Modeling of fractured clavicles and reconstruction plates using CAD, finite element analysis and real musculoskeletal forces input

This study focuses on the treatment options for clavicle fractures, more specifically the cases with a need for internal fixation: non-unions and some complex fractures. Enhancing the understanding of the loading of the bone and fixation device enables treatment options to be improved. The aim of the study was to develop a method for the realistic simulation of stresses and displacements in the bone and fixation device and to use this method to make comparisons between a conventional reconstruction plate and a customized plate, designed from patient-specific computed tomography (CT) data.
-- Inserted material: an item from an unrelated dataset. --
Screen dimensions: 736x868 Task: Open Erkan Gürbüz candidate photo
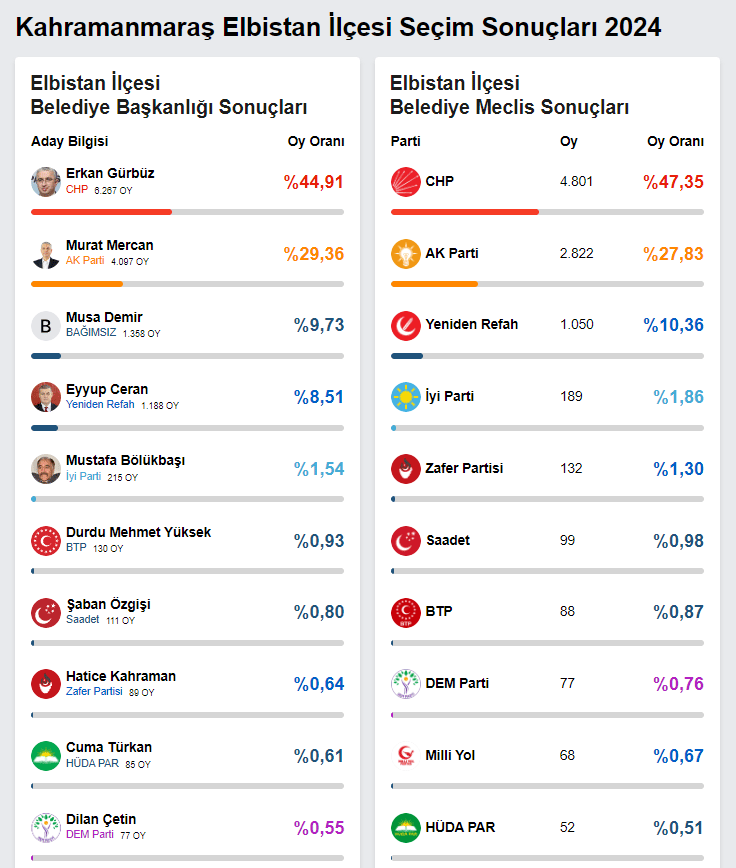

In an earlier study, a finite element (FE) mesh of the clavicle geometry was created from CT data, subjected to muscle forces and other boundary conditions from a multibody musculoskeletal model and imported into the FE solver. In this study, a solid 3D model of the same clavicle geometry was created and the mesh was replaced by the solid model to make the FE-model more suitable for the comparison of different plates. An LCP Reco-Plate 3.5 straight, 6 holes (by Synthes) was compared with a customized plate which was designed to follow the anatomy of the bone. The LCP-Reco plate has tapered reconstruction segments throughout the plate to allow for the plate reshaping during surgery. The customized plate was designed without such segments and with a lower width than the LCP plate. The two different plates showed stresses and displacements of similar magnitudes. The customized plate had a more even stress distribution while the LCP plate had higher stress concentrations in the middle of the plate and on the edges of the tapered reconstruction segments. To the authors' best knowledge, this is the first FE model of a clavicle bone with plate and it may, upon further development, serve as a useful instrument for improved clavicle fixation.